→ Exercise aim
Copy everything from the line containing "Task: Expand the District dropdown list" down to the end of the rows, reproducing each line verbatim.

→ Listed entries
§ §
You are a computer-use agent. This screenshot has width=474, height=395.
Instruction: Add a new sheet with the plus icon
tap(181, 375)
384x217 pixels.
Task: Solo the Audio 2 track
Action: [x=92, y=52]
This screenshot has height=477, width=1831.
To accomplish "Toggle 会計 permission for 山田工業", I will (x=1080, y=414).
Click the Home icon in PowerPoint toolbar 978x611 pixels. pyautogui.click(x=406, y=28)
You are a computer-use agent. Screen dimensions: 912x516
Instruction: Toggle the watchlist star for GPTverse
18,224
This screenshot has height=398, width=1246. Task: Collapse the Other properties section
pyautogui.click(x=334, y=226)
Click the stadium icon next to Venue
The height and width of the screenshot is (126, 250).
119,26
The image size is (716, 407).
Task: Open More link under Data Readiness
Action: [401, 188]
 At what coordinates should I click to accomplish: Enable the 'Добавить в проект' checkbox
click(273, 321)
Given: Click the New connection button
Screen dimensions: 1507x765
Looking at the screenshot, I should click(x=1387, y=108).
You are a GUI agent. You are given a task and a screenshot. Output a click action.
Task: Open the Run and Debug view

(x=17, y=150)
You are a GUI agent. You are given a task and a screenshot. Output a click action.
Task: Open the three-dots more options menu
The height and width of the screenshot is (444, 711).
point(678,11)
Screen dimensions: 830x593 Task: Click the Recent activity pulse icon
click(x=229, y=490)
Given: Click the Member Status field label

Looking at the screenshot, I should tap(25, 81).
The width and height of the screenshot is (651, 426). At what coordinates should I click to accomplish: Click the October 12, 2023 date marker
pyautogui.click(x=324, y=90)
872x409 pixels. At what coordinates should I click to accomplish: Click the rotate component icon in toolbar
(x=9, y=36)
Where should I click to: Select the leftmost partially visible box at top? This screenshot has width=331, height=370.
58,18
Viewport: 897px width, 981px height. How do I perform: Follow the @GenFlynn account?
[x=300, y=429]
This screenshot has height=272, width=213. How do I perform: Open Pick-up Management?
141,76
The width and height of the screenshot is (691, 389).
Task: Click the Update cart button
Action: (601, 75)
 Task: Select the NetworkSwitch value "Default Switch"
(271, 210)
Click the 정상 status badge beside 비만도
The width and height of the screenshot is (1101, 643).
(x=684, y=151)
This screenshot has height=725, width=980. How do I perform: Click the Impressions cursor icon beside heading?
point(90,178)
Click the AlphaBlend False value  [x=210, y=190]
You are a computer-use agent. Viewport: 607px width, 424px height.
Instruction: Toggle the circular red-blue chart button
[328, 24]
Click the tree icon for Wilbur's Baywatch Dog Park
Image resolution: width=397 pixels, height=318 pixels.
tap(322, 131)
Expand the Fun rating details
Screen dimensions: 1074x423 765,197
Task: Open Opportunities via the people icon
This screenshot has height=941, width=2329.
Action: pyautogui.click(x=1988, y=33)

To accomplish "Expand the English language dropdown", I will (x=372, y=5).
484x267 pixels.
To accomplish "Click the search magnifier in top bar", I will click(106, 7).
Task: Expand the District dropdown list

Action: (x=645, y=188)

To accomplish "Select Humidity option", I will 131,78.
§ §
→ Solution to this task
Task: Expand the District dropdown list

Action: (x=645, y=188)

To accomplish "Select Humidity option", I will 131,78.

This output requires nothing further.